→ Texto proporcionado
::::

La empleada me recomendó un lugar y anotó una dirección, hizo énfasis en que eran los mejores, pero también en que no eran ciegos. Me rendí. Quise volver al departamento pero ya no sabía ni dónde estaba. Perdida por perdida, disfrutaría lo que quedaba del día; me olvidé del asunto y caminé sin rumbo. Después de diez minutos, me topé con lo que buscaba. En el lugar había siete masajistas chinos. Tomé sesión ese mismo día, ahora no me acuerdo cómo hicimos para entendernos pero sí que el idioma no fue un problema.

En qué lenguaje estará escrita la historia en nuestros cuerpos; cómo harán los otros para descifrarla, encontrarle un sentido; cómo se leerán las inscripciones que hacen las lenguas en un hígado, las rodillas, el corazón. Hay tanta intuición en la lectura ciega; tanto saber; pura energía concentrada en las manos para que recuperemos un eje que no sabíamos perdido, recobremos un centro propio y volvamos a nosotros.

Los maestros de Di Shu son calígrafos que escriben poemas sobre el piso de los espacios públicos. Usan pinceles de mango largo y cerdas abundantes que embeben en agua. En los majestuosos parques, los chinos bailan, pasan horas con sus juegos de mesa, hacen tai chi, tocan instrumentos, cantan. Mientras tanto, los calígrafos escriben sus piezas únicas. Es una escritura social, siempre se escribe en lugares públicos, aunque es muy frecuente que las personas los ignoren y pasen caminando sobre los signos, que los niños los atraviesen corriendo. El di shu es, también, una búsqueda individual, subjetiva y exige una gran concentración. Es una escritura efímera, fugaz, se evanece en pocos minutos. Cuando el sol cae de lleno sobre los signos, o la brisa corre baja, el poema se evapora aún más rápido. El maestro Wenye Pu llega cada mañana al Fuxing Park y se instala cerca de unos árboles frondosos, a pocos metros de una pérgola muy extensa por la que trepan flores rosadas y blancas. Me gustaba contemplar al maestro escribiendo, aunque me provocaba cierto desasosiego cuando los signos empezaban a disolverse y se difuminaban.

::::

→ Material proporcionado
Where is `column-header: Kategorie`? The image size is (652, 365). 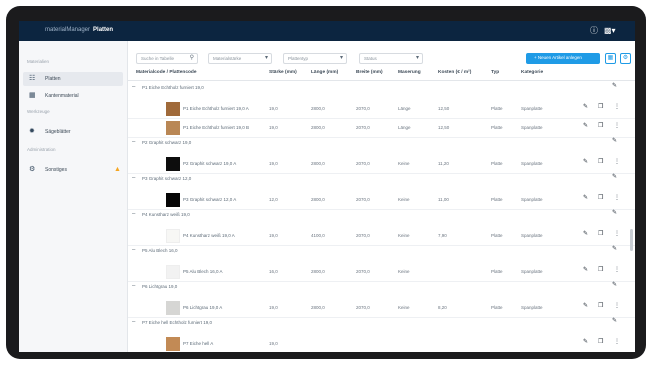
column-header: Kategorie is located at coordinates (532, 72).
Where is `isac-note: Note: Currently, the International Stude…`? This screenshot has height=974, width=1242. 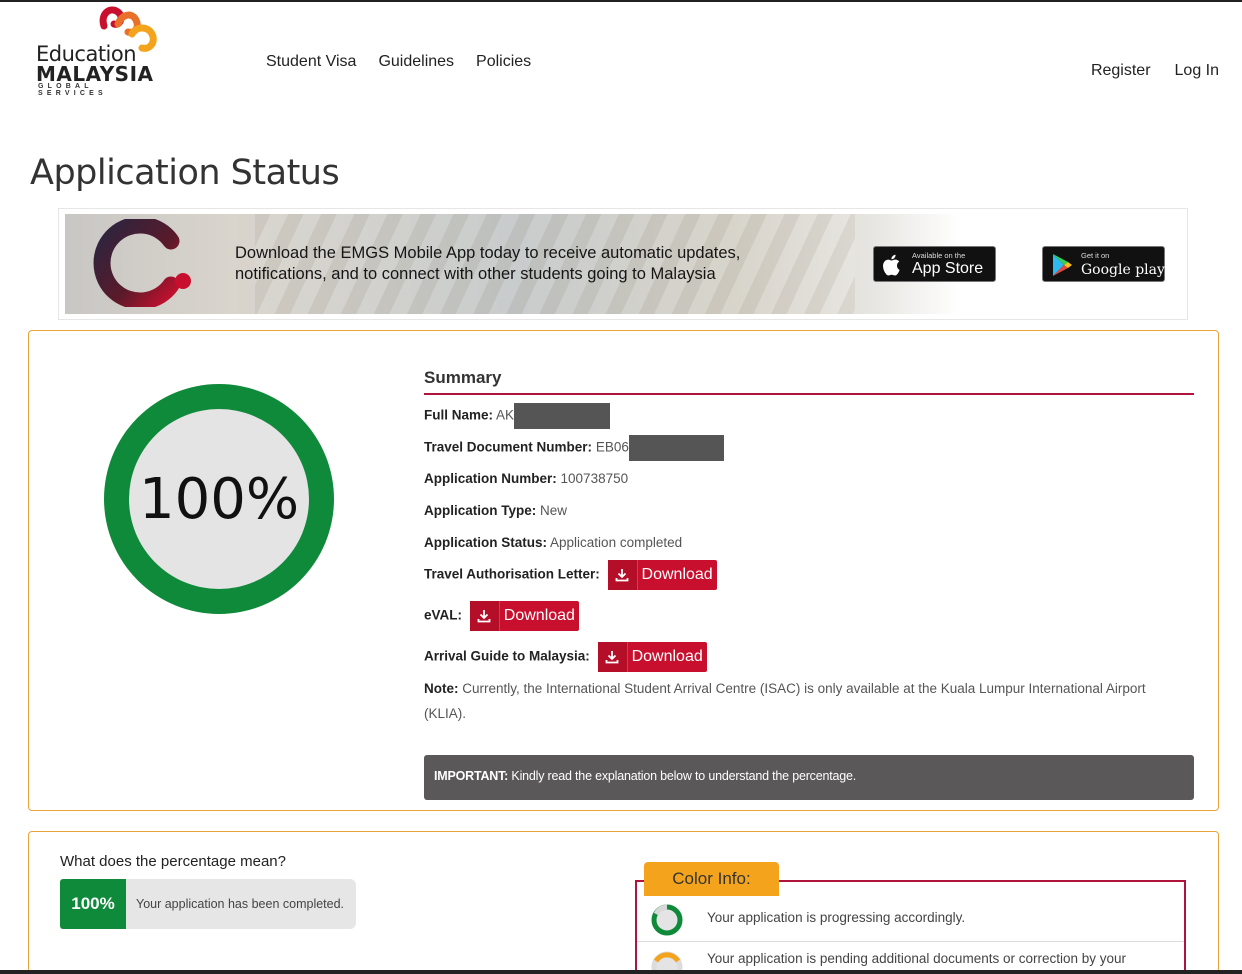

::::

→ Tareas
1 > Indique si cada afirmación coincide con el texto proporcionado, respondiendo sí o no y citando las palabras del texto que lo deciden: (a) los calígrafos de di shu mojan sus pinceles en tinta; (b) el maestro Wenye Pu acude cada mañana al Fuxing Park; (c) en el lugar de masajes trabajaban siete masajistas.
2 > Según el texto proporcionado, ¿en qué circunstancias el poema se evapora aún más rápido?
El material no hace falta para resolver las tareas.

→ Soluciones
1 >
(a) No: «Usan pinceles de mango largo y cerdas abundantes que embeben en agua».
(b) Sí: «El maestro Wenye Pu llega cada mañana al Fuxing Park».
(c) Sí: «En el lugar había siete masajistas chinos».

2 > Cuando el sol cae de lleno sobre los signos o cuando la brisa corre baja.